Pourquoi les gens croient-ils dans des théories conspirationnistes, voire des « fake news » ? Les réponses habituellement avancées sont généralement sur le mode de la condescendance (les gens sont mal éduqués), sur fond de réseaux sociaux. Il y a pourtant une possibilité évidente qu’il faudrait prendre au sérieux : parce que les conspirations, ça existe et tout le monde le sait. Oui, une grande entreprise d’automobile peut délibérément truquer les tests règlementaires pour pouvoir écouler ses voitures polluantes. Oui, une grande entreprise agroalimentaire peut ficher des journalistes et hommes politiques considérés comme néfastes à ses intérêts. La méfiance n’est pas illégitime.
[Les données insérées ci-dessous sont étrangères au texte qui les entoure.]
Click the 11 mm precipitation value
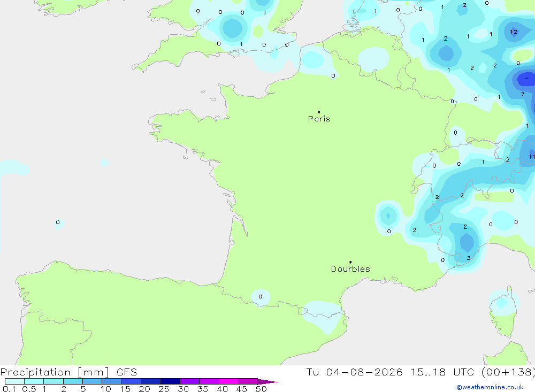This screenshot has height=392, width=535. pos(532,157)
Il est certain que présenter comme consensus scientifiques des choses qui pour moitié ne le sont pas ne va pas aider à rétablir la confiance. D’ailleurs, faut-il rétablir la confiance ou plutôt créer les conditions de la confiance ? Pour ce qui est des scientifiques, le statut de fonctionnaire contribue à garantir l’indépendance par rapport au pouvoir, et il est inquiétant que celui-ci soit remis en cause ; de même l’intensification de la mise en compétition des chercheurs sur des appels d’offre est inquiétante. Pour ce qui est des journalistes, premièrement il faudrait qu’il y en ait. Le journalisme traverse une crise existentielle, et dans ces conditions il semble illusoire de demander aux journalistes (lesquels ?) de mieux faire leur travail. Dans la plupart des médias, le traitement de la science consiste à rapporter des communiqués de presse d’universités ou d’organismes de recherche (quand ce n’est pas simplement relayer d’autres médias sans vérifier), or ceux-ci portent sur des études ponctuelles et non un savoir consolidé (précisément ce qui manque à cette tribune). Ces communiqués, de plus en plus, font dans le sensationnalisme sous la pression politique, qui tend à transformer les universités en marques. Pour améliorer cela du côté des médias, il faudrait un réel travail de journalisme, ce qui suppose des journalistes, notamment scientifiques, pas si évident dans le contexte actuel (quelques médias, rares, le font). Deuxièmement il faudrait idéalement renforcer l’indépendance des journalistes, ce qui n’est pas évident non plus dans le modèle économique actuel. Le problème de l’information scientifique du grand public est un problème lui aussi complexe qui ne peut s’envisager en faisant abstraction du système économique et politique dans lequel la production et la diffusion des connaissances s’inscrivent. C'est, plus largement, un problème de démocratie. C’est peut-être à cela qu’il faut réfléchir.